On Jul 11, 3:20 am, Markus Dehmann <markus.dehm...@gmail.com> wrote:
Do I have to handle hash collisions in a hash_set myself?
Which hash_set? There is not, and almost certainly never will
be, a hash_set in C++.
Which is, of course, a technicality. There will be an
unordered_set, and most existing hash_set are only slightly
different (but in different and incompatible ways).

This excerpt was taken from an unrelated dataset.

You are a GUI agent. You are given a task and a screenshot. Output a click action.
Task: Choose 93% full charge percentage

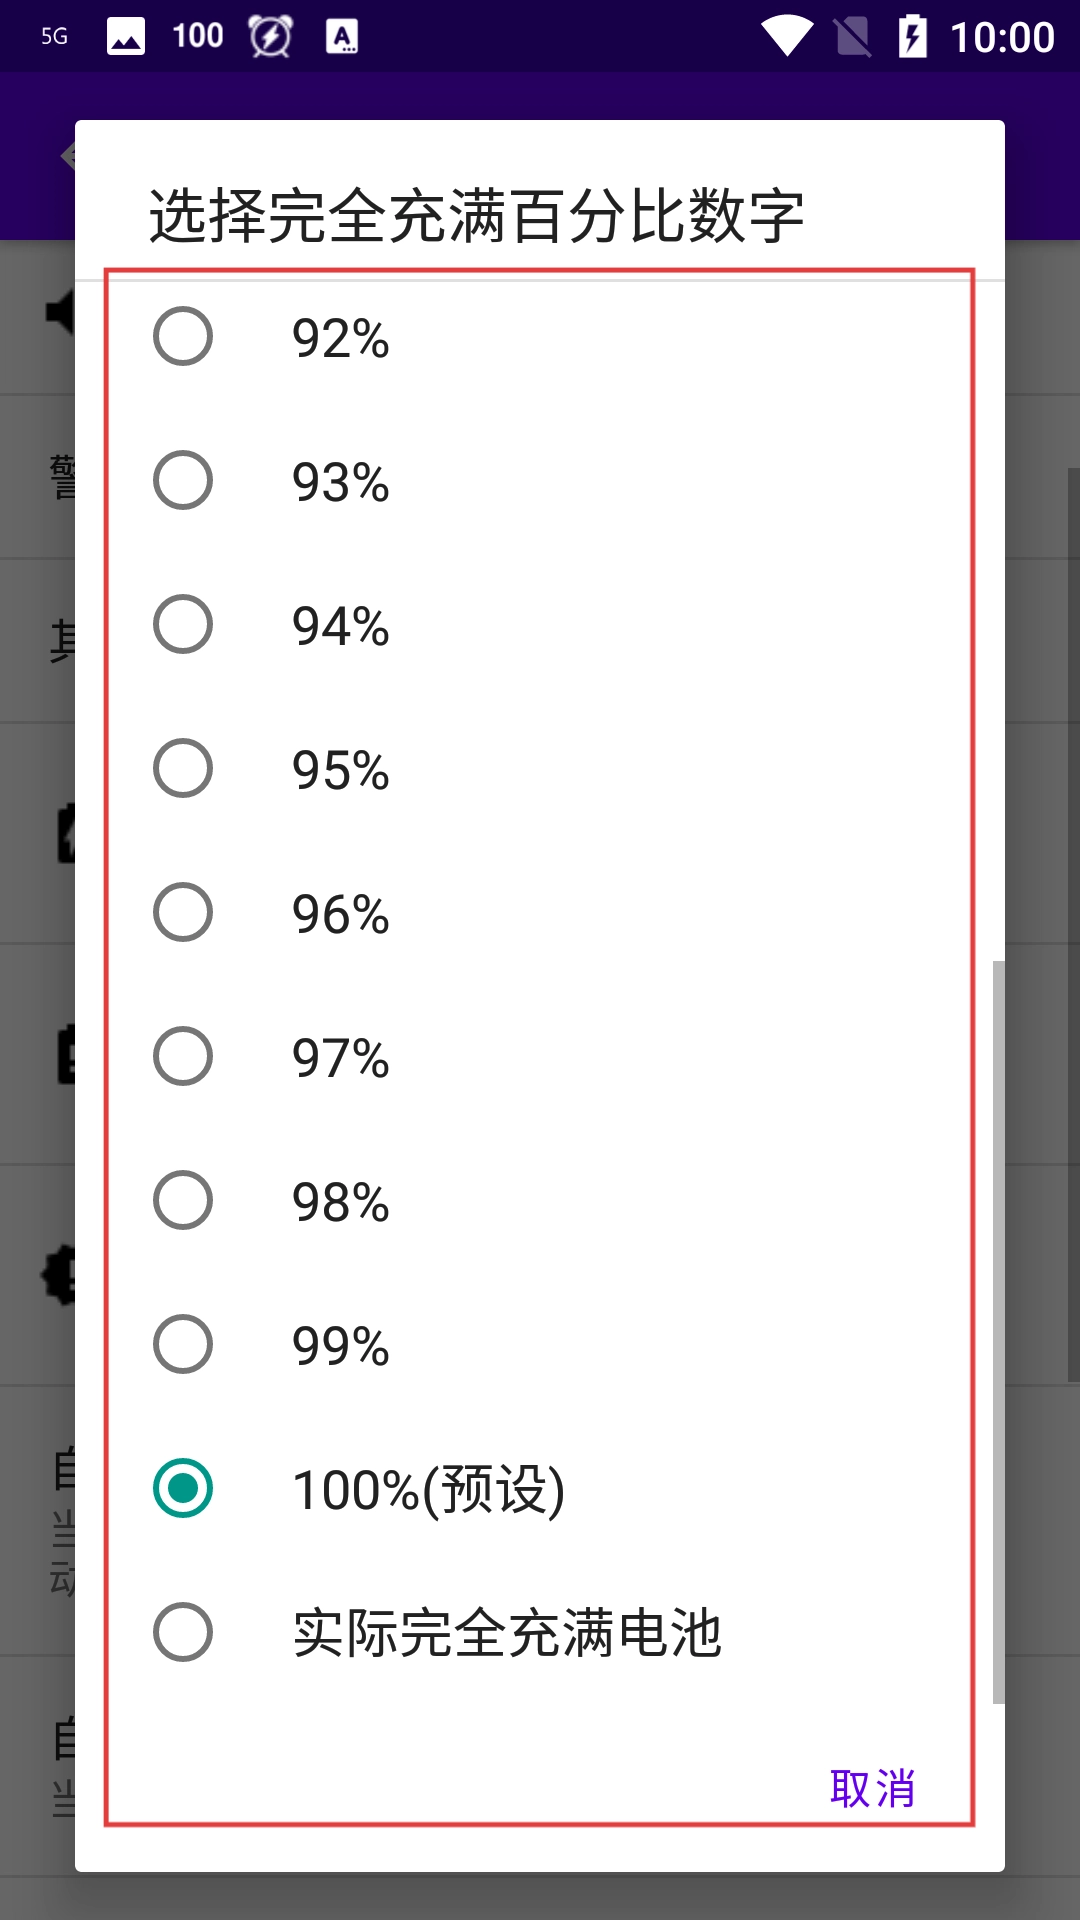pyautogui.click(x=183, y=481)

I did a test in which I use find() to look for objects in a
hash_set. These objects are definitely not contained, but
find() sometimes finds them anyway. See this code:
<code>
#include <iostream>
#include <stdexcept>
#include <ctime>
#include <set>
// also include header that defines gnu_namespace and includes
// hash_set
If you're asking specifics about the GNU implementation, you
should probably ask an implementation specific group. But
supposing that the issue is more general, and concerns what
unordered_set will guarantee in the end.
class MyContainer {
std::vector<int> v;
public:
MyContainer(){}
std::size_t hashcode() const {
std::size_t hash = 0;
for(unsigned i=0; i<v.size(); ++i){ // sdbm function gives
collisions sometimes
hash = v[i] + (hash << 6) + (hash << 16) - hash;
}
return hash;
}
void add(int i){v.push_back(i);}
};
struct eqPtrs {
bool operator()(const MyContainer* h1, const MyContainer* h2) const
{
return h1->hashcode() == h2->hashcode(); // problematic b/c of
collisions?
}
};
You've defined two objects to be equal if their hash codes are
equal. Is that really what you want?
namespace gnu_namespace {
template<> struct hash<const MyContainer*> {
inline size_t operator()(const MyContainer* d) const {
return d->hashcode();
}
};
}
int getRand(int min, int max){
return ((rand() % (max-min+1)) + min);
}
int main(int argc, char** argv){
srand(time(0));
typedef hash_set<const MyContainer*, hash<const MyContainer*>,
eqPtrs> MyMap;
MyMap myMap;
int repeat = 100000;
int size = 10;
for(int i=0; i<repeat; ++i){
MyContainer* h = new MyContainer();
for(int j=0; j<size; ++j){
h->add(getRand(0, 1000));
}
myMap.insert(h);
}
for(int i=0; i<repeat; ++i){
MyContainer* h = new MyContainer();
for(int j=0; j<size; ++j){
h->add(getRand(2000, 3000));
}
MyMap::const_iterator found = myMap.find(h);
assert(found == myMap.end()); // aborts!
I'm not sure I understand. You create a random object, and
assert that it is in the container. Why should you expect it to
be in the container?
}
// TODO: finally delete elements in myMap
return EXIT_SUCCESS;}
</code>
The solution seems to be to adapt the equality condition in
eqPtrs to also test for actual equality of the members, not
just equality of the hash codes:
struct eqPtrs {
bool operator()(const MyContainer* h1, const MyContainer* h2) const
{
return h1->hashcode() == h2->hashcode() && haveSameElements(*h1,
*h2); // added condition
}
};
Is that the solution, or am I doing something wrong in general?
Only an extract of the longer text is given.